Yuri Aleksandrovich Senkevich () (March 4, 1937 in Choibalsan, Mongolia – September 25, 2003 in Moscow, Russia) was a Soviet doctor, and scientist. He is a Candidate of Sciences (PhD equivalent degree). Became famous in the USSR and worldwide for his participation in the Ra Expedition, in which he sailed together with Thor Heyerdahl.

Senkevich was born to Russian parents in Mongolia. In 1960, he graduated from the Military Medical Academy in Leningrad. After his graduation, he received an assignment as a military doctor. In 1962, Senkevich started at Moscow Institute of Aviation and Cosmic Medicine of the Ministry of Defence. On June 1, 1965, he was selected into Medical Group 2 (along with Yevgeni Illyin, Aleksandr Kiselyov) for the long-duration Voskhod flights in space, all of which were subsequently canceled to make way for the Soviet Moon program. All three were dismissed at the beginning of the following year. He continued his career in that field at the Institute of Medical and Biological Problems of the Ministry of Public Health. From 1966 to 1967, he participated in the 12th Soviet Antarctic expedition at Vostok station.

In 1969, Thor Heyerdahl invited Senkevich to sail on the Ra papyrus boat, and later on Ra II in 1970. Yuri Senkevich also sailed on the Tigris across the Indian Ocean.

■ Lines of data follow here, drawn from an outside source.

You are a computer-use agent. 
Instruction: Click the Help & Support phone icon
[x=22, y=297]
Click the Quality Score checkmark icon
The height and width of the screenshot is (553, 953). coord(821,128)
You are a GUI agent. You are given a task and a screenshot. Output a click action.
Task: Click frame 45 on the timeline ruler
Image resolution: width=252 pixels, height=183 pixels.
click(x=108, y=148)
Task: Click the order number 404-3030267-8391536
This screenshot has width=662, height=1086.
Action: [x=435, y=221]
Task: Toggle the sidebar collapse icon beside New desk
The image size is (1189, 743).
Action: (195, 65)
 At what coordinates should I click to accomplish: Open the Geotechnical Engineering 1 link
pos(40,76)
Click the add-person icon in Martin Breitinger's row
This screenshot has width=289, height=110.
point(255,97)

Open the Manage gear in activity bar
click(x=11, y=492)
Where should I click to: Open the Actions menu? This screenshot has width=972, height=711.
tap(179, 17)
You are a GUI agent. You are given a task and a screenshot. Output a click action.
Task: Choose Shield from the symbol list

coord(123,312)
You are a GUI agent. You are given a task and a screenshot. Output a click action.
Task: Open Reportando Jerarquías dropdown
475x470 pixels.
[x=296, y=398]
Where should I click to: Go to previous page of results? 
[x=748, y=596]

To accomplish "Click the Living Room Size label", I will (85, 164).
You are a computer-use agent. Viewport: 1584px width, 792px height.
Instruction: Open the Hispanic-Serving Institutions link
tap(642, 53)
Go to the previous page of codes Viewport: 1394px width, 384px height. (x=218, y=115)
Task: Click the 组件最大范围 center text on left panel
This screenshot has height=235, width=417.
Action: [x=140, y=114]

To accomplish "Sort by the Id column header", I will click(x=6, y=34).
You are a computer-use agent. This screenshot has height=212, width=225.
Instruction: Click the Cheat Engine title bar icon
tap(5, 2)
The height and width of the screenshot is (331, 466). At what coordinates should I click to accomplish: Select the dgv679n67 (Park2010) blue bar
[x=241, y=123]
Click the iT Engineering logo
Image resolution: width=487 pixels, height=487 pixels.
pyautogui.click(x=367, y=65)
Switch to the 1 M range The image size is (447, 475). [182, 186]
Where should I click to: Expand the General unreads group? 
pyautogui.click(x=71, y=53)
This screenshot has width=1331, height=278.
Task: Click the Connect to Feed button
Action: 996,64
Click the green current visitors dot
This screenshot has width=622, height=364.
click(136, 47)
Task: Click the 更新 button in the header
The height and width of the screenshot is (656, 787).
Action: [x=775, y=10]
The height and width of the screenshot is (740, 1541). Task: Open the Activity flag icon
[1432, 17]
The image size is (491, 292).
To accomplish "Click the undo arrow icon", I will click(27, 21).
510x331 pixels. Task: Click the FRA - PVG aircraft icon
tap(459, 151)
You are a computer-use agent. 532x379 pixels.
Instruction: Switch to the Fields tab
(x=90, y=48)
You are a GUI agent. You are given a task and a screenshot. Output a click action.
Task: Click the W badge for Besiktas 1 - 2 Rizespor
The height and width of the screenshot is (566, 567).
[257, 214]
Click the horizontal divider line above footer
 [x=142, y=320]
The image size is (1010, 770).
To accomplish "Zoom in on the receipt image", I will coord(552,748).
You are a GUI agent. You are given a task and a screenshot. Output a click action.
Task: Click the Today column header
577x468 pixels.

In 1973, Senkevich began his career as a host of the "Travelers' Club" (Клуб путешественников), a show on the Soviet Central Television. During the 30 years, he visited as a journalist more than 200 countries. For his lifetime contribution to the television, he was awarded "TEFI", a prize of Russian Academy of Television, in 1997. Yuri Senkevich is in the Guinness Book of Records as "the world's longest serving TV anchorman".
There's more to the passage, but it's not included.